▸ WORK REQUEST
Go to the line that contains "The image size is (690, 606)." in the records below and repeat it, and each line after it, exactly through the end, omitting pictures.

▸ Dataset entries
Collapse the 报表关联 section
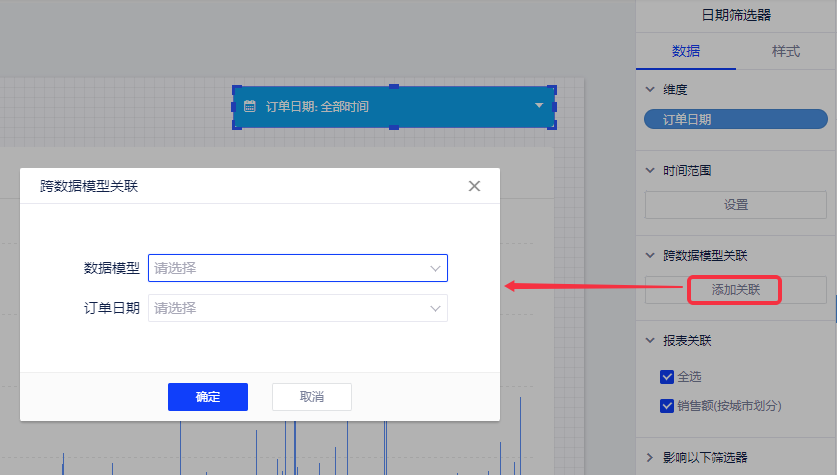Screen dimensions: 837x475 (x=650, y=341)
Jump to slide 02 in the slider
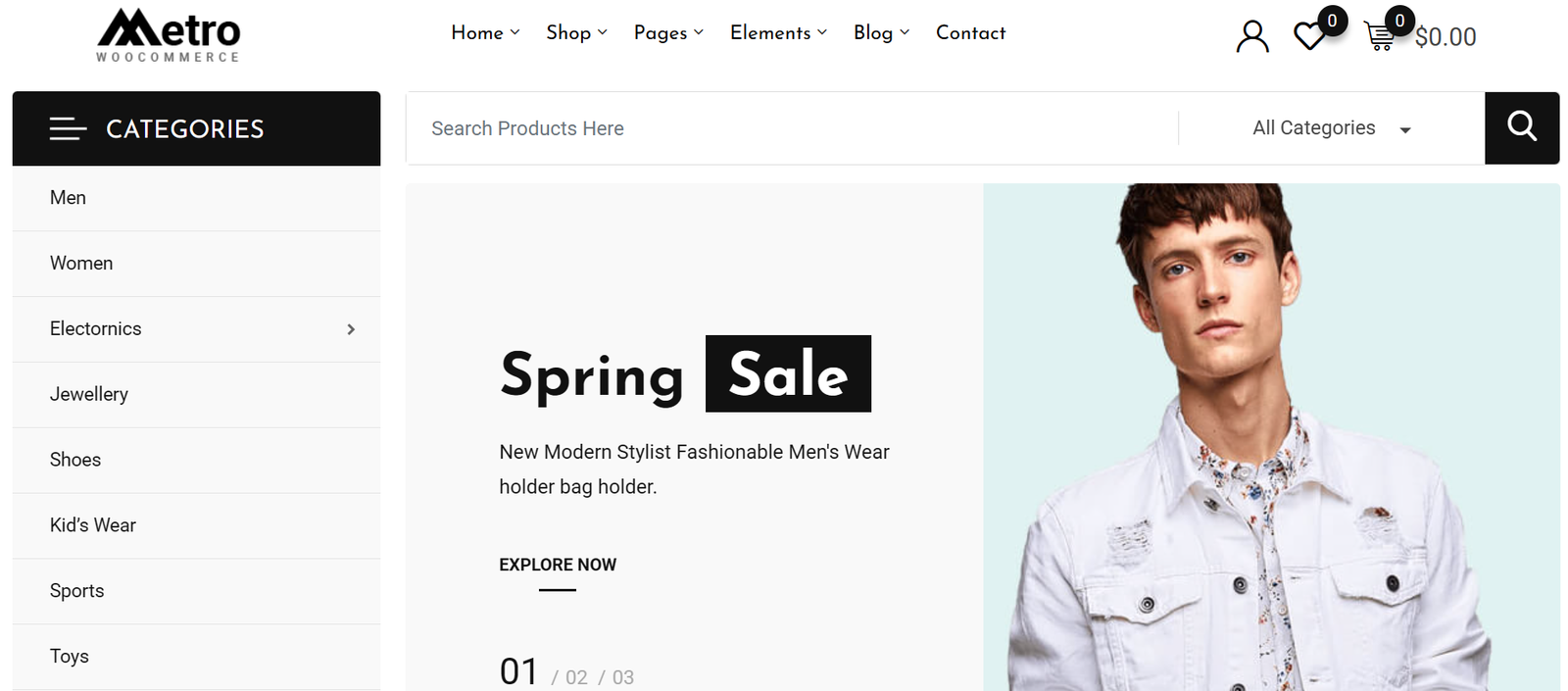 (x=576, y=677)
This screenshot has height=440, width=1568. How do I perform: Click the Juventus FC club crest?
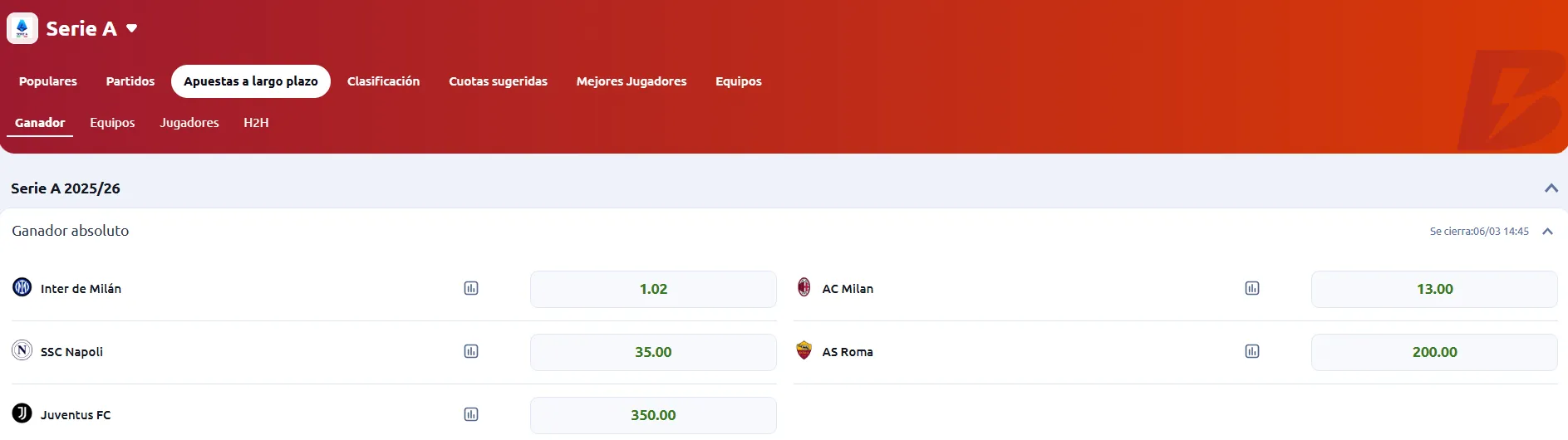tap(22, 414)
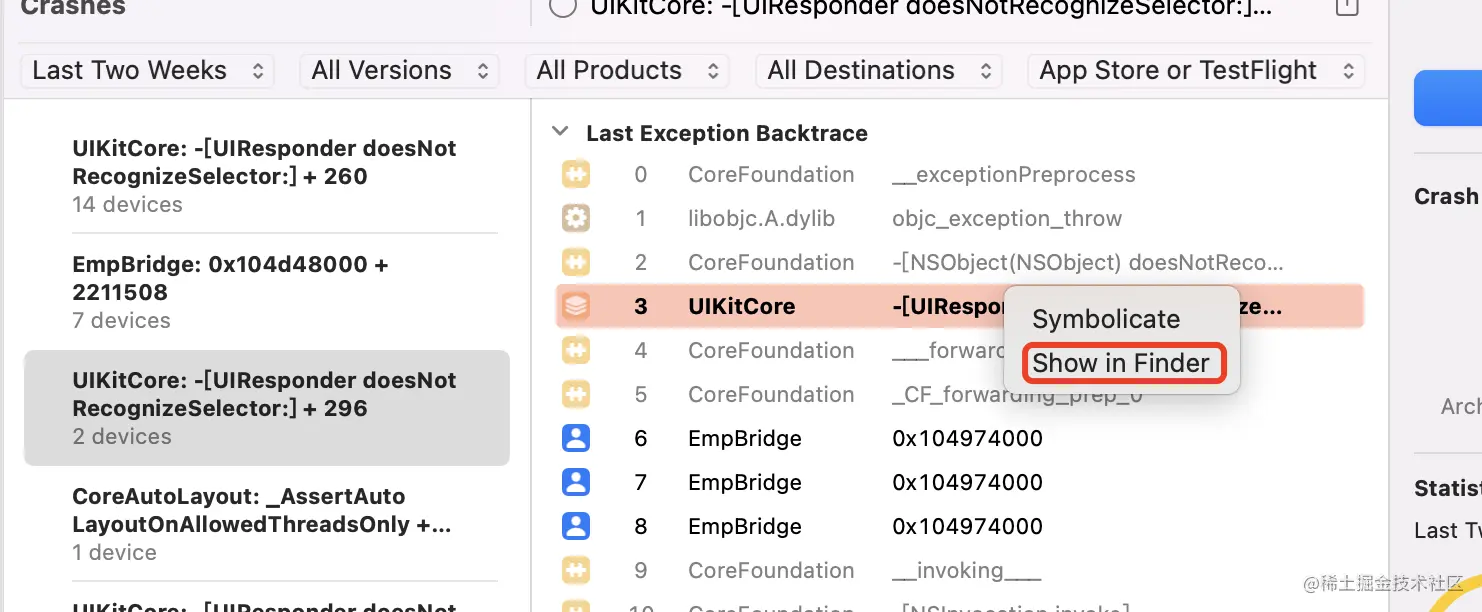1482x612 pixels.
Task: Open the All Products filter dropdown
Action: point(627,71)
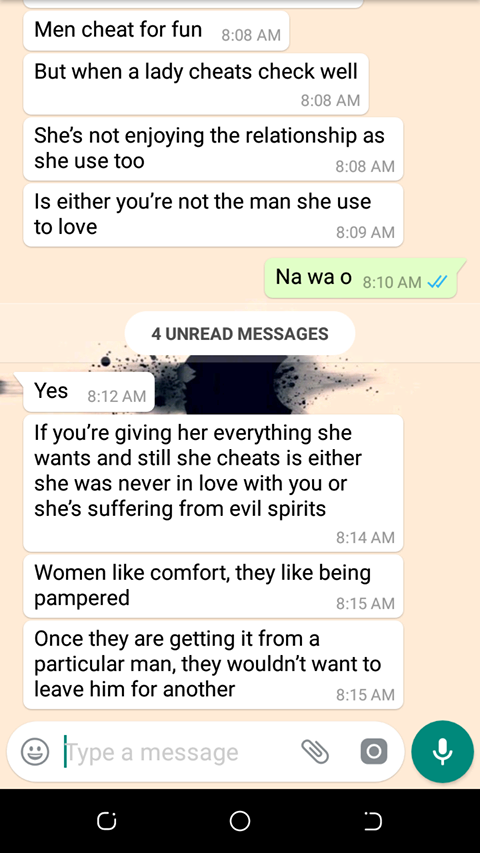
Task: Select 'But when a lady cheats' message
Action: coord(196,83)
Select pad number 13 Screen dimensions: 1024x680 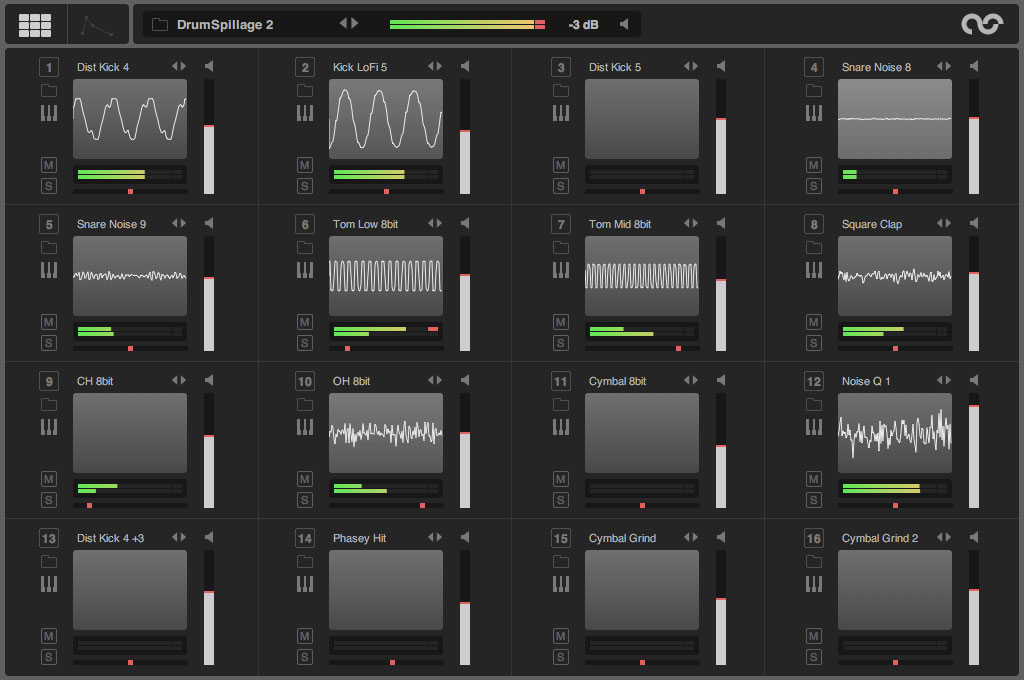click(x=49, y=538)
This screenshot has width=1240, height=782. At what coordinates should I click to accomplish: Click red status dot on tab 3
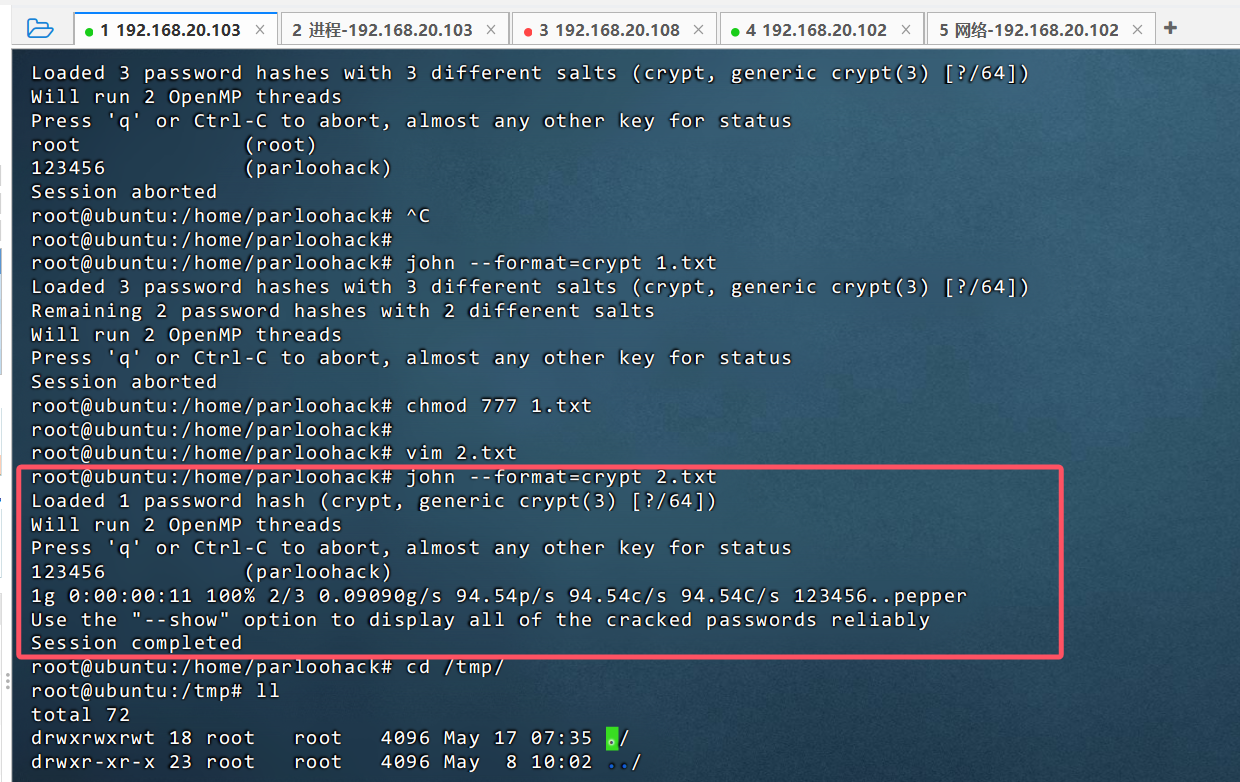coord(528,31)
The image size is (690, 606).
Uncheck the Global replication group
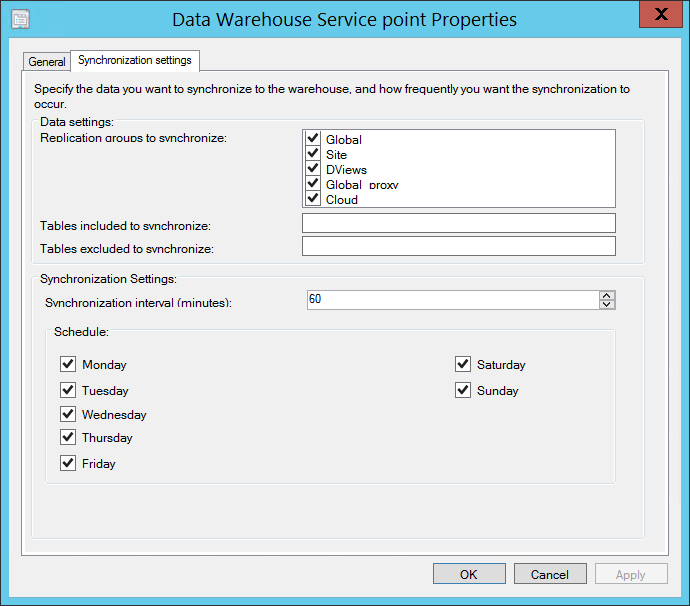[313, 139]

▸ RESPONSE AREA
The image size is (690, 606).
Uncheck the Global replication group
[313, 139]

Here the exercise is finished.